# Work to be completed
Search the listing below for the word "computer" and copy each line that holds it.

# Material supplied
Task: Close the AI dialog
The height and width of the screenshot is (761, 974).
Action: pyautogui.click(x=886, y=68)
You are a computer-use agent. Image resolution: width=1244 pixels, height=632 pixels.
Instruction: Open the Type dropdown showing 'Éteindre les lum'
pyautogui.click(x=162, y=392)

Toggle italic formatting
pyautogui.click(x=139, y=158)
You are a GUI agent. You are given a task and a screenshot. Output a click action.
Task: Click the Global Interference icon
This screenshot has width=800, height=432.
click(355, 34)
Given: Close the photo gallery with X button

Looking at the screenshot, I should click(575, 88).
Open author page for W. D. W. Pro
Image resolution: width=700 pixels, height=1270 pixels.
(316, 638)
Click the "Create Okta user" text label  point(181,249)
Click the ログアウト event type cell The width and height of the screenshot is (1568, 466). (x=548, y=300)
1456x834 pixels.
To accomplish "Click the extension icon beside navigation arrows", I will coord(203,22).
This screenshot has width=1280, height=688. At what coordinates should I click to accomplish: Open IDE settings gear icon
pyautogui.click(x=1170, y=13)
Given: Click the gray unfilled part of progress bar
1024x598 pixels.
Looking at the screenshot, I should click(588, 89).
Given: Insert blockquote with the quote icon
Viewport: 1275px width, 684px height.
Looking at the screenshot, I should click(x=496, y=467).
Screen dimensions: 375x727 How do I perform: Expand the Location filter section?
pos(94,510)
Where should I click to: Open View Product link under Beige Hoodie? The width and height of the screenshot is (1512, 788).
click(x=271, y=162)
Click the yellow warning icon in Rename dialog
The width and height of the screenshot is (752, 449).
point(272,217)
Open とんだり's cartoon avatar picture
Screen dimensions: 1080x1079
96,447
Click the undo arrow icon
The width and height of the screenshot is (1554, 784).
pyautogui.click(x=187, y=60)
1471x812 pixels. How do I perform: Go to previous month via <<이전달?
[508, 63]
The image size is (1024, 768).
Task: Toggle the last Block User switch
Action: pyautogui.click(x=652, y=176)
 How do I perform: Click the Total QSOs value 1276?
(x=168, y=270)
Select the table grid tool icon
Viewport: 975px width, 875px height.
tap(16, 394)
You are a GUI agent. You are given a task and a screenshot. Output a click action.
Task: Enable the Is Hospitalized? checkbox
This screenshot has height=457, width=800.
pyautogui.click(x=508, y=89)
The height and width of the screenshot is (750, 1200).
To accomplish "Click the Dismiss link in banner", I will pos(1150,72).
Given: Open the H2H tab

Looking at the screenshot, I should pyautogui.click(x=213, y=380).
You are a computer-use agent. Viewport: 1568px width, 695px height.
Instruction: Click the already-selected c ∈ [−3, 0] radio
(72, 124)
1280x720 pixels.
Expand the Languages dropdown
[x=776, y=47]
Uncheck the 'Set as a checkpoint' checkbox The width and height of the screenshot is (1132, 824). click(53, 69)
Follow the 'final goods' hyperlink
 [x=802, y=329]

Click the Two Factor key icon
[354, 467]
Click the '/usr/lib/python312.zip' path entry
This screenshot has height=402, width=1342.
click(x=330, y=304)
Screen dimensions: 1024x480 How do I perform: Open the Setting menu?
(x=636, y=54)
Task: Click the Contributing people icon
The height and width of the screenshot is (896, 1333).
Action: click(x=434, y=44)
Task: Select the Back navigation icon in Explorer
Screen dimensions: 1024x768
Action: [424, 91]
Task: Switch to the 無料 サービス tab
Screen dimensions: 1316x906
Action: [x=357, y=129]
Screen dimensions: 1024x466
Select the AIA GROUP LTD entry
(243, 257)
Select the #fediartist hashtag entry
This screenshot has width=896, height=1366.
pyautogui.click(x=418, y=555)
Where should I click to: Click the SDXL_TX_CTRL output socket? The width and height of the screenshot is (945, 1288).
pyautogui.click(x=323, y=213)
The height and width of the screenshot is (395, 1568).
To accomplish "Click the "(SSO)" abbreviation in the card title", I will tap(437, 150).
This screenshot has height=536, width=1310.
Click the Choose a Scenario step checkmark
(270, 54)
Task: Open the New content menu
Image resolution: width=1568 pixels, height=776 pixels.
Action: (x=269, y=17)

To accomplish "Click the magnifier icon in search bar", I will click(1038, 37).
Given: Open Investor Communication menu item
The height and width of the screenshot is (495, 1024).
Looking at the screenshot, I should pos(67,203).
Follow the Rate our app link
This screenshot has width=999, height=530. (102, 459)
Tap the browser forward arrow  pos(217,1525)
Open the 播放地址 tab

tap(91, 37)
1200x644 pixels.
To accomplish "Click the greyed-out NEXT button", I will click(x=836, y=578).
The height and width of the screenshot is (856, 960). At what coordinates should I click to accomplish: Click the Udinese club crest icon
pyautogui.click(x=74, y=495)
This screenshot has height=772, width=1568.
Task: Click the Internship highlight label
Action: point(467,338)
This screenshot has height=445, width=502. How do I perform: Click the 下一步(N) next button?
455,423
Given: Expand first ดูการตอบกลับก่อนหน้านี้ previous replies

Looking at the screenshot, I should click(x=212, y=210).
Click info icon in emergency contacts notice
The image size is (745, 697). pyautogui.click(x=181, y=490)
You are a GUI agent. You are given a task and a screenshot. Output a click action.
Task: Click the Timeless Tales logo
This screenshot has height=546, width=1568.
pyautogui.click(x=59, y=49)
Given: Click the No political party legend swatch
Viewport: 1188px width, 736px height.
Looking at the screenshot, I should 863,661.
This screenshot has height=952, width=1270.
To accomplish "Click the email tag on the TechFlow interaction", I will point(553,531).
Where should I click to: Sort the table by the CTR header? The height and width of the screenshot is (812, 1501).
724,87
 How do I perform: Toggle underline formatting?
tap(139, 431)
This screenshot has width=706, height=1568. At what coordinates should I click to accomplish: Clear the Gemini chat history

# Result for this task
You are a computer-use agent. Image resolution: width=1244 pixels, height=632 pixels.
You are a computer-use agent. Viewport: 1568px width, 695px height.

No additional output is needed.